Having brought its high-grade Seabee gold mine in Saskatchewan to the threshold of production, Claude Resources (TSE) expects to announce the first gold pour within the next couple of weeks.
Only the fourth underground gold producer in Saskatchewan, Seabee was built in often frigid conditions at a cost of $22.9 million and is targeted to produce 52,000 oz. annually when it reaches the commercial stage next year. When The Northern Miner recently talked to Peter Gummer, Claude’s vice-president of exploration, temperatures had dropped to “20 degrees C and nearby Laonil Lake was capped by six inches of ice.
But construction of the 440-ton-per-day mine and mill has gone smoothly, said Gummer, who paid tribute to contractors Orocon Inc. and Tonto Mining for what he called a first-class effort.
Situated about 78 miles northeast of La Ronge in northern Saskatchewan, the Seabee property was recently connected to transmission lines stretching 150 miles from Island Falls to the Cigar Lake and Key Lake uranium mines.
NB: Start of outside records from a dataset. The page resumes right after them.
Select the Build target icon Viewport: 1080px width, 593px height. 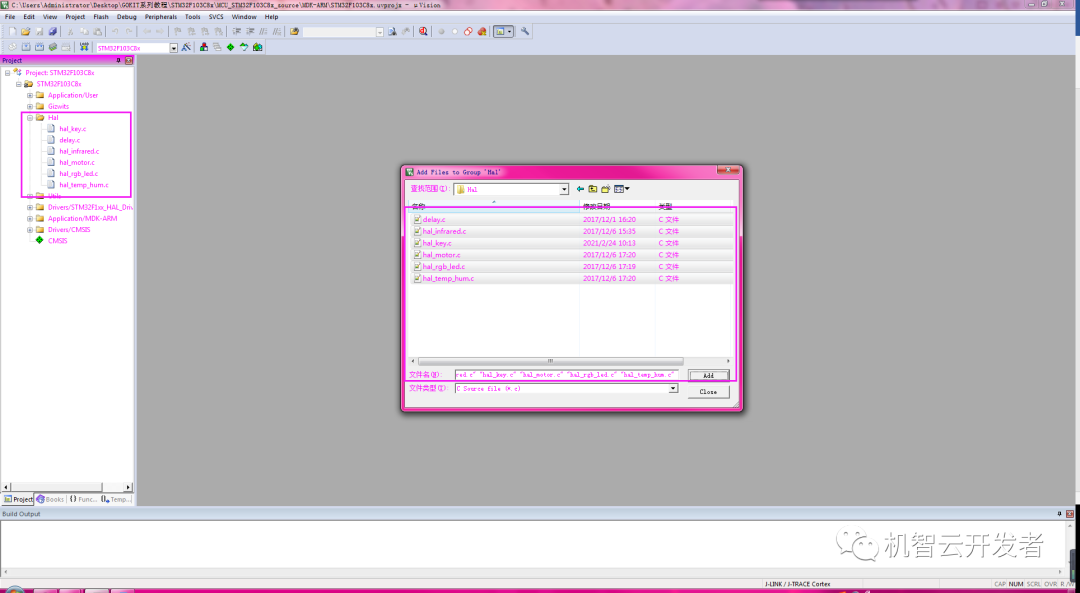click(x=25, y=45)
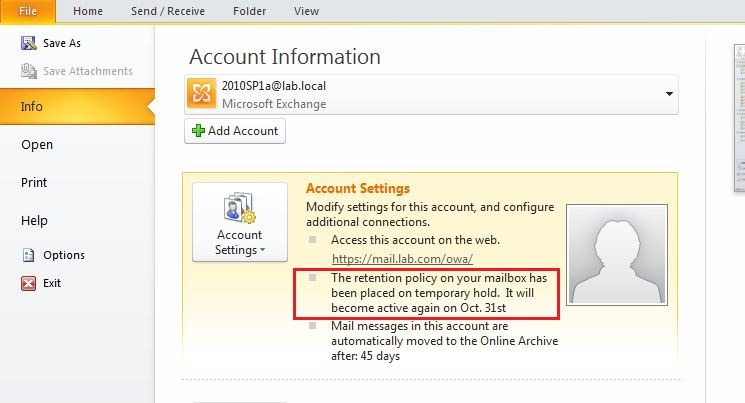Click the Save Attachments paperclip icon
Image resolution: width=745 pixels, height=403 pixels.
tap(29, 71)
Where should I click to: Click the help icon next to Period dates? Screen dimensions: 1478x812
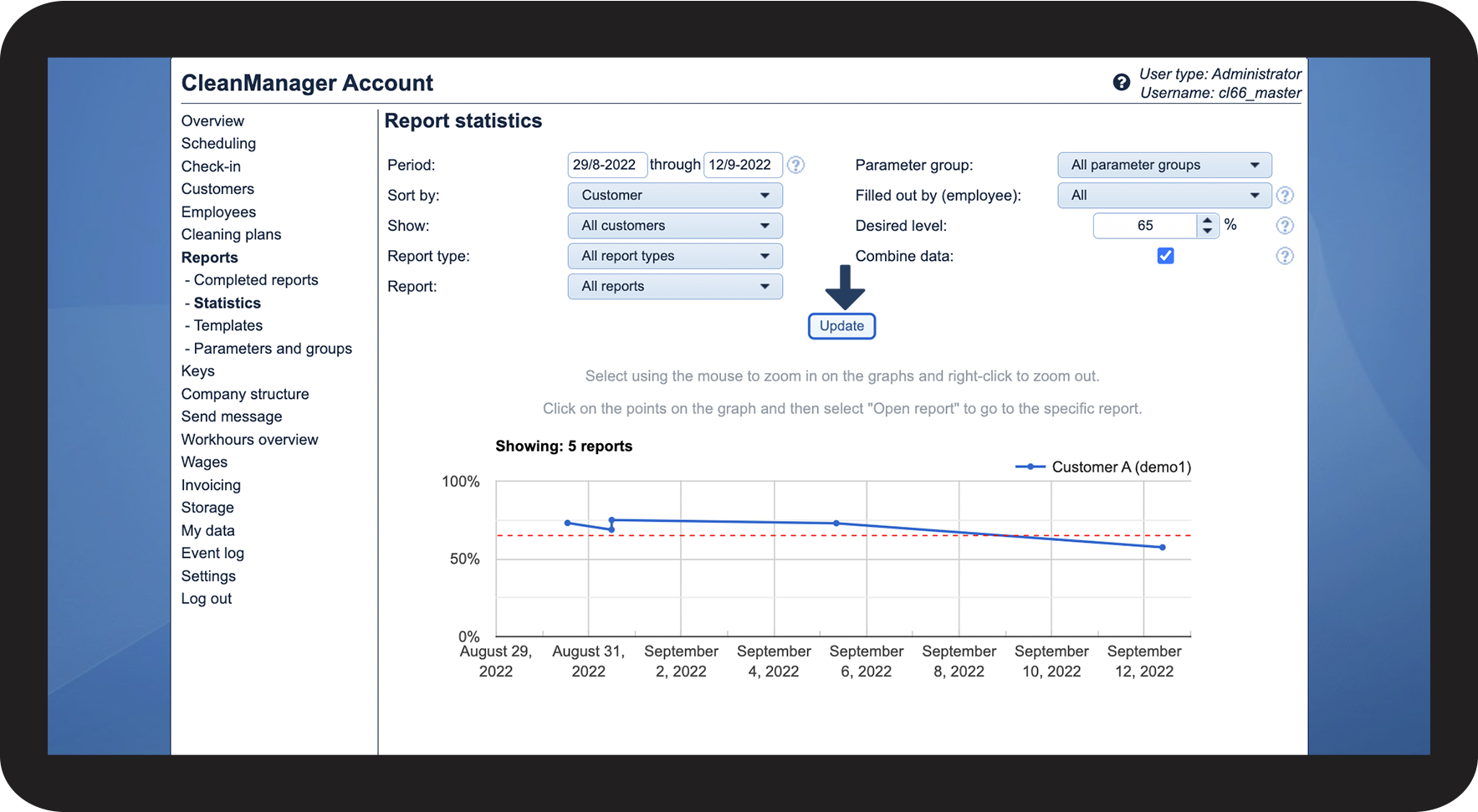click(x=796, y=165)
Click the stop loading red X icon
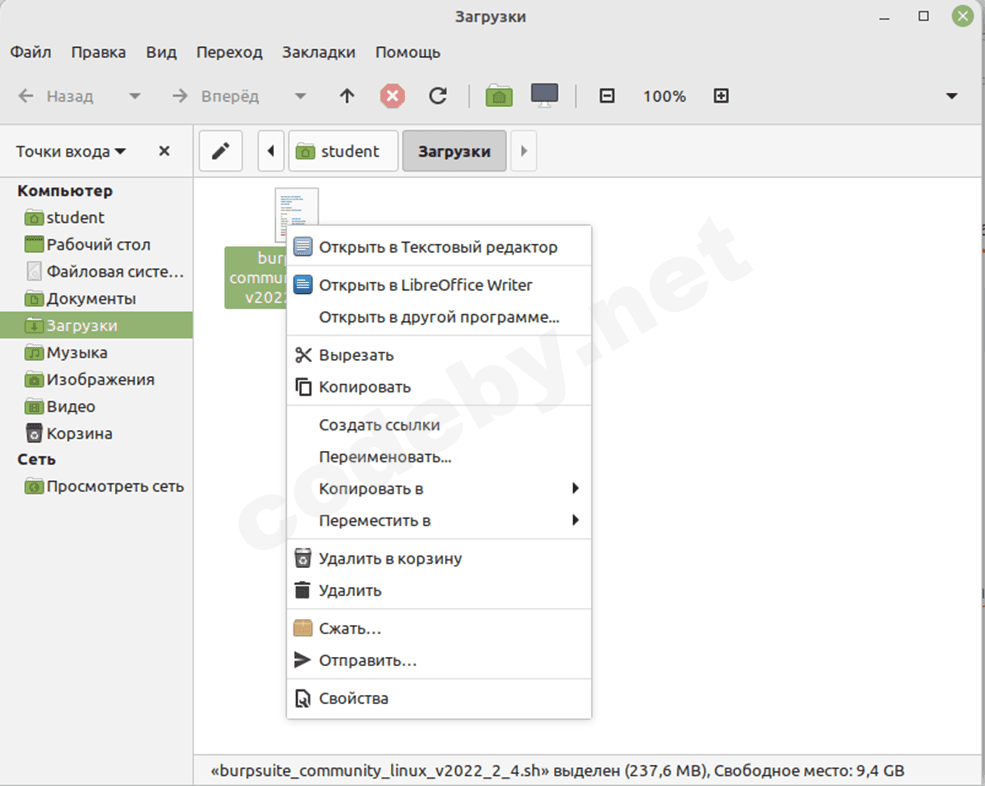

Claude became the first new development project to tap into that system when power was switched on as scheduled Nov. 1.
Over the next few months, work crews will tune up the conventional carbon-in-pulp milling system by running 50,000 tons of stockpiled material grading 0.2-0.4 oz. per ton through the circuit. While Gummer said he expects to see several gold pours before Christmas, the ribbon-cutting ceremony isn’t scheduled until next spring.
As mining operations have ceased at the Fork Lake mine — Saskatchewan’s only other gold producer — Seabee is regarded as an important project within the La Ronge region.
A fly-in/fly-out operation, the new gold mine will employ 85 full-time personnel initially on a 2-week rotation basis and may provide work for more, depending on the outcome of exploration in the surrounding area. Gold mineralization in seven zones outlined on the Seabee property occurs in concentrations of quartz, tourmaline and pyrite measuring up to 30 ft. wide, 1,000 ft. long and 1,200 ft. deep
But initial output is predicated on zones two and five which contain 1.1 million tons of proven and probable reserves grading 0.40 oz. gold per ton. Access to those reserves is provided by a 3,000-ft. decline. As the mill can easily be expanded to 600 tons per day, Gummer says his company hopes to increase production in the near future by continuing to develop six years of minable reserves.
Based on new zones encountered on the Seabee property last winter, the potential for new ore-grade discoveries and extensions of known ore zones is thought to be excellent. The company has also had some success five miles east of Seabee on the Santoy Lake property where two zones have been trenched and worked for bulk samples. Santoy Lake is a joint venture involving Claude and Manchester Resources (ASE).